This is intended as a pretty high level overview of how you can
get MOSS to validate against the W3C XHTML 1.0 recommendation. The
aim of this article is not to explain every intricate
detail of getting a MOSS site to be XHTML compliant. However it
should demonstrate some techniques to get people started and
eventually develop better methods of achieving compliance.
Firstly it should be noted that this is really just for public
facing publishing sites. In other words we're talking about using
just the WCM features of MOSS. You are not going to get your fully
featured Intranet to be conformant in the current releases of
SharePoint. The reason for this is that SharePoint generates out a
lot of non W3C validating code. This is largely due to the richness
of many SharePoint features like web parts.

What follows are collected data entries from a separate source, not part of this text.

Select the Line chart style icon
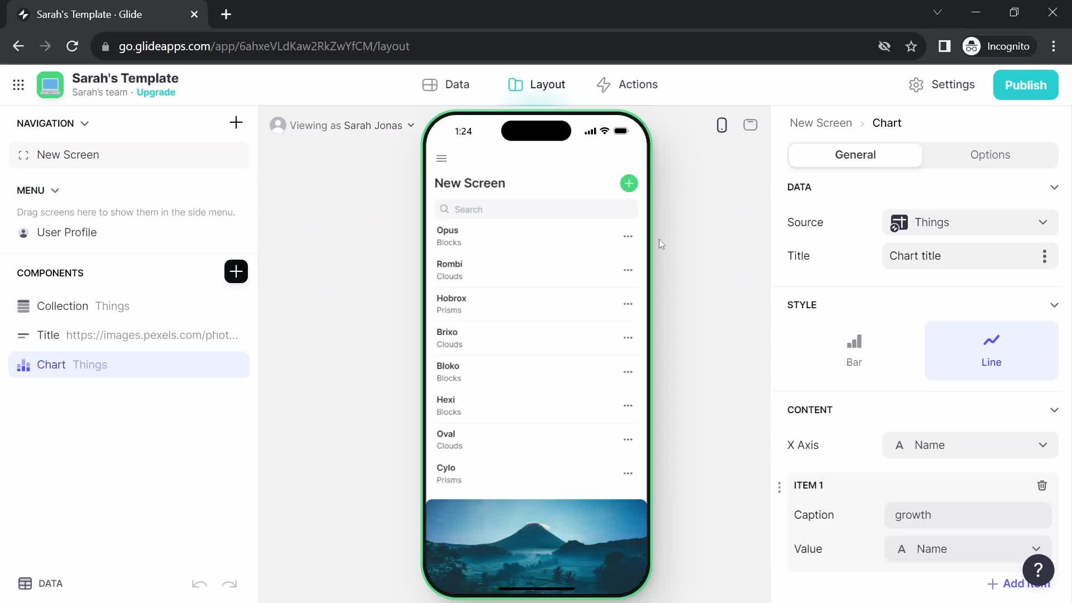tap(992, 347)
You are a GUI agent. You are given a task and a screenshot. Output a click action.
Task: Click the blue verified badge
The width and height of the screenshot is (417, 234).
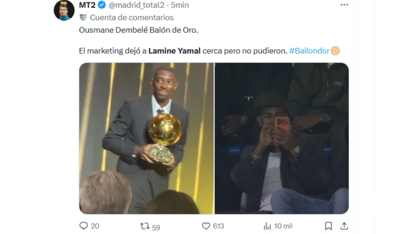[102, 5]
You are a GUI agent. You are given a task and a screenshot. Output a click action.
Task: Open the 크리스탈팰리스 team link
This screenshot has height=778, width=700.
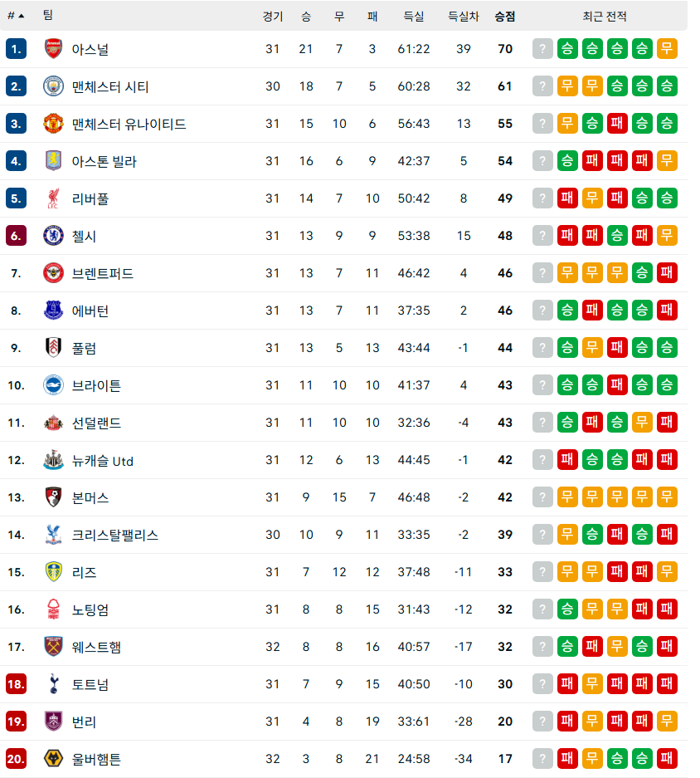115,535
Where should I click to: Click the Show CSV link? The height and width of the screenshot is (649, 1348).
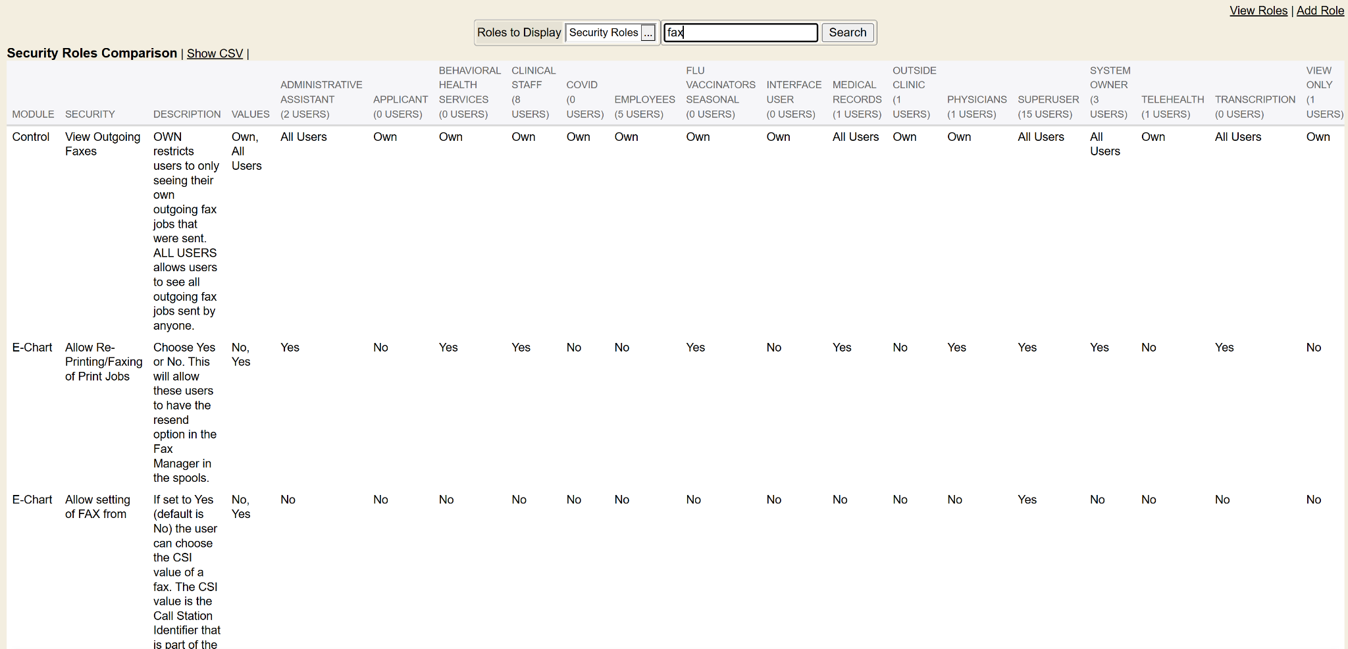215,54
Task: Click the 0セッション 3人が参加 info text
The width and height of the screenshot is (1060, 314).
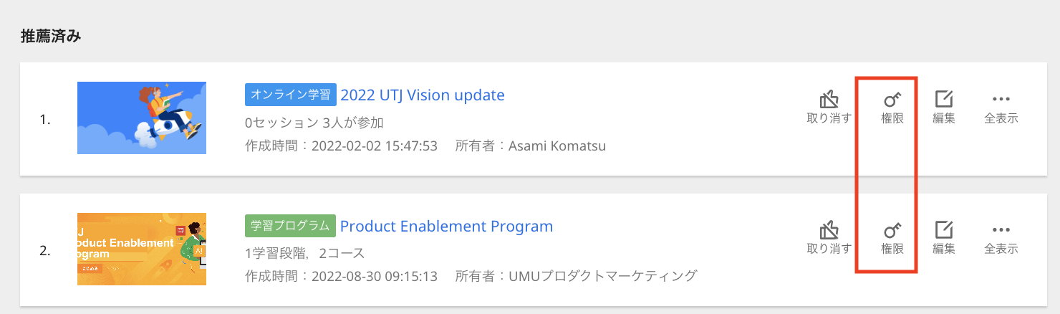Action: [314, 123]
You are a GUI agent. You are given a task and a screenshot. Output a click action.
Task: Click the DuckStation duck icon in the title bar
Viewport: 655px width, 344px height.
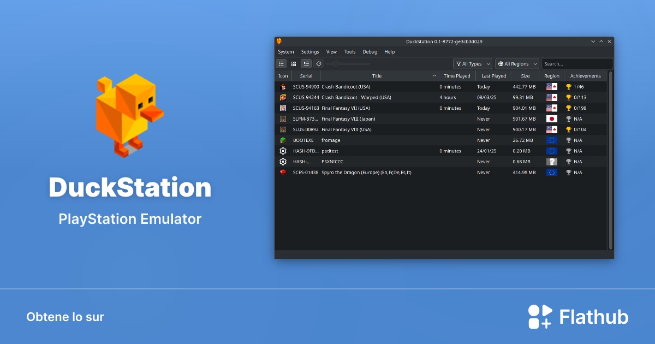pyautogui.click(x=278, y=41)
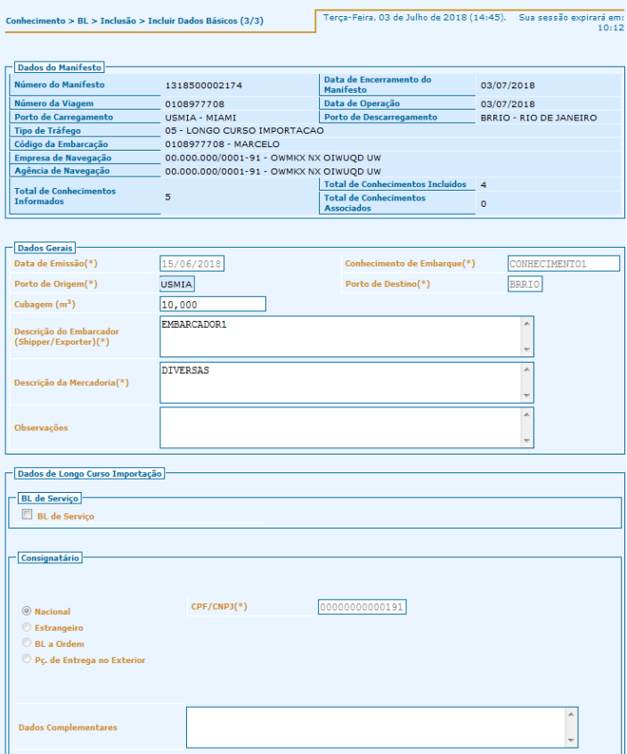Click the Dados Complementares text area
627x754 pixels.
point(374,727)
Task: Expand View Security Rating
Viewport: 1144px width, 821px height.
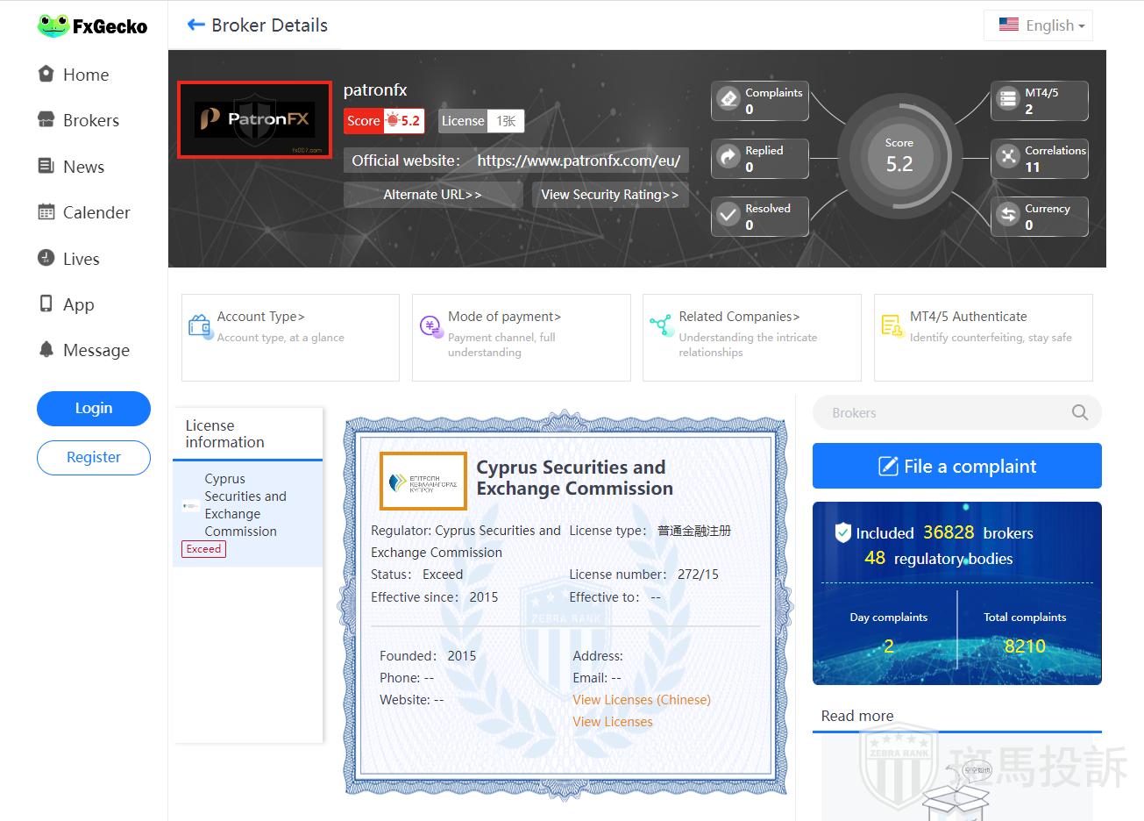Action: (x=609, y=195)
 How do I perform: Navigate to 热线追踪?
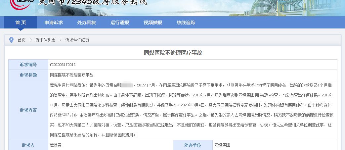click(186, 23)
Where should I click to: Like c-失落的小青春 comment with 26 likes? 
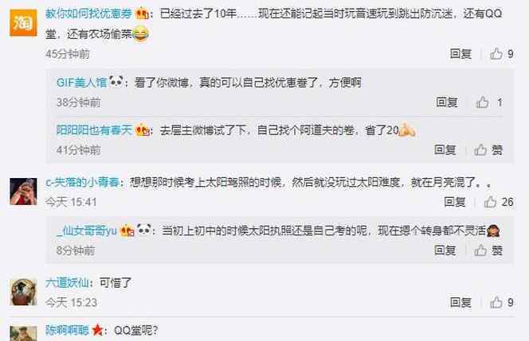pos(490,202)
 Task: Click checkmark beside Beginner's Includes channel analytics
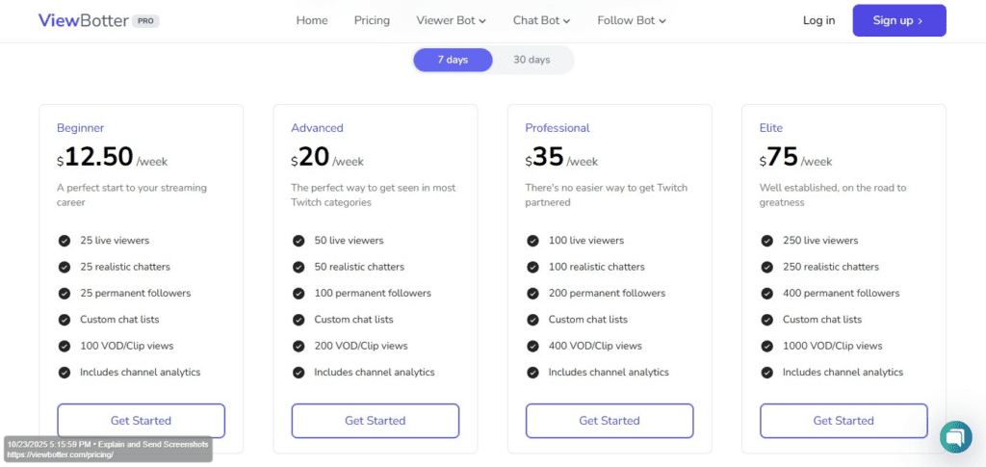point(65,372)
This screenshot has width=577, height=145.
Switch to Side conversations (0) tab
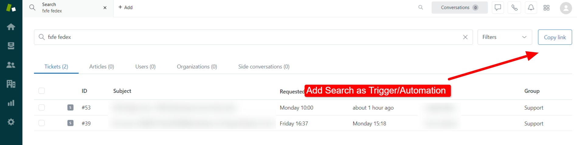click(264, 66)
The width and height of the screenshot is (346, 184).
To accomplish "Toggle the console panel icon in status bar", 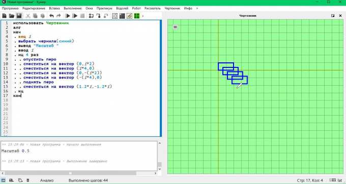I will (4, 180).
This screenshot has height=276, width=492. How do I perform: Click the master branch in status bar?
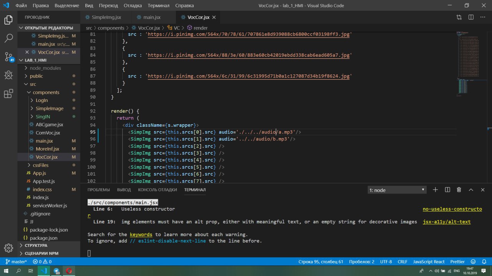(x=17, y=262)
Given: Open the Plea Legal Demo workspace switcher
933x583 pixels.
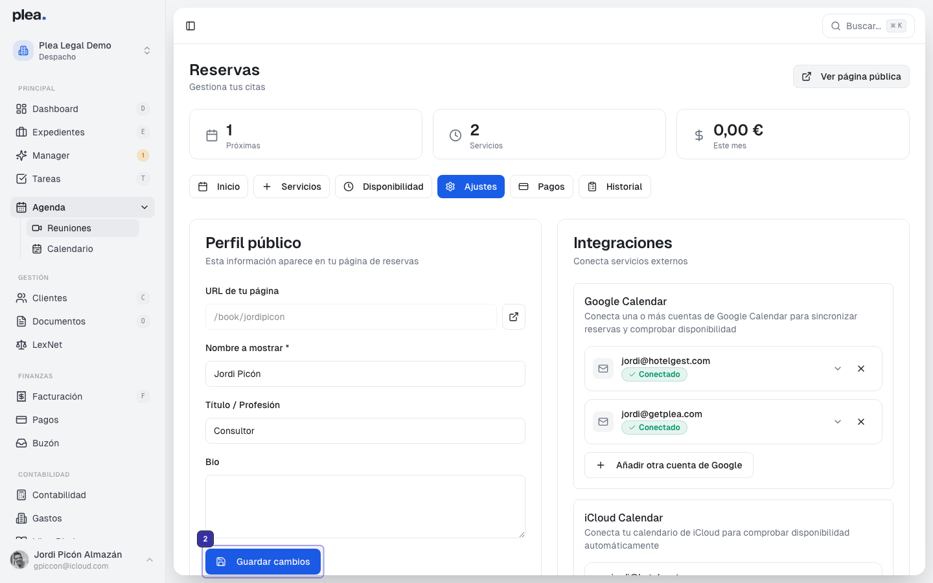Looking at the screenshot, I should pyautogui.click(x=82, y=51).
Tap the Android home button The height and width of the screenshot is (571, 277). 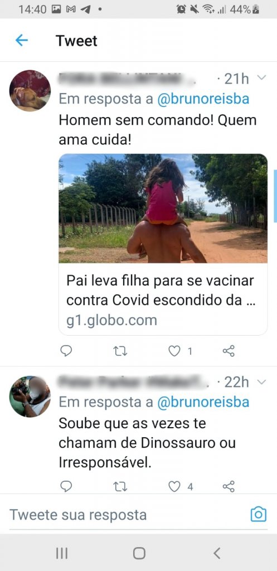pyautogui.click(x=139, y=553)
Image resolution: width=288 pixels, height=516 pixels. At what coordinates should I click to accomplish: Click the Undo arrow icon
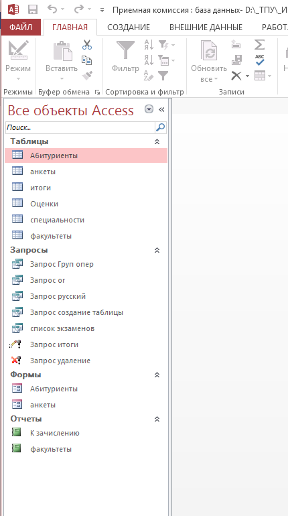tap(53, 9)
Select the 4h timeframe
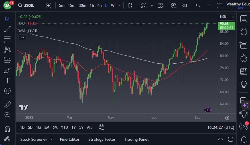Image resolution: width=250 pixels, height=145 pixels. (x=99, y=5)
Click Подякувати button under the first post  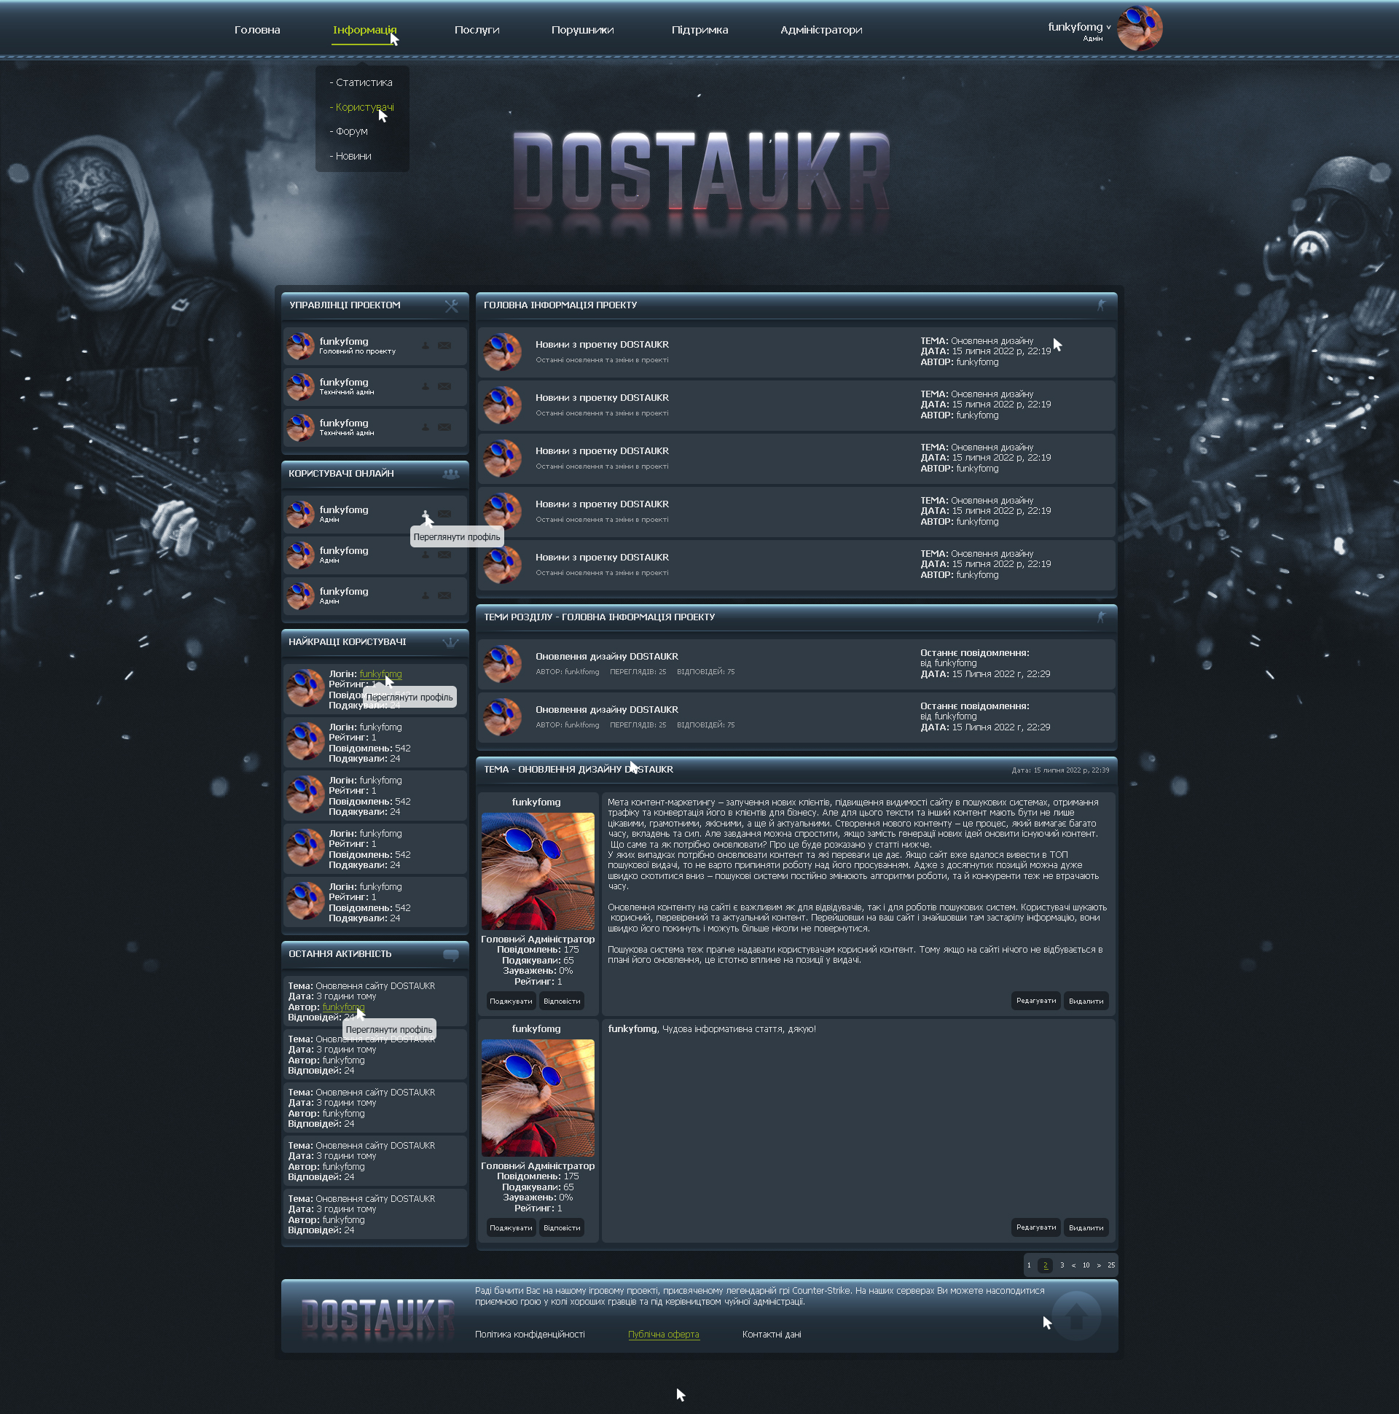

Some of the techniques mentioned in this article are equally
applicable to standard ASP.NET sites. So if you're totally
unfamiliar with XHTML validation it may be worth having a look at
the Microsoft technical article on Building
ASP.NET 2.0 Web Sites Using Web Standards. It is also likely
that some of these techniques will be unsupported by Microsoft; so
use at your own risk.
Web.Config
The first step is to add the conformance configuration setting
to your web.config file. This will force certain asp.net controls
to only output attributes that comply with XHTML standards.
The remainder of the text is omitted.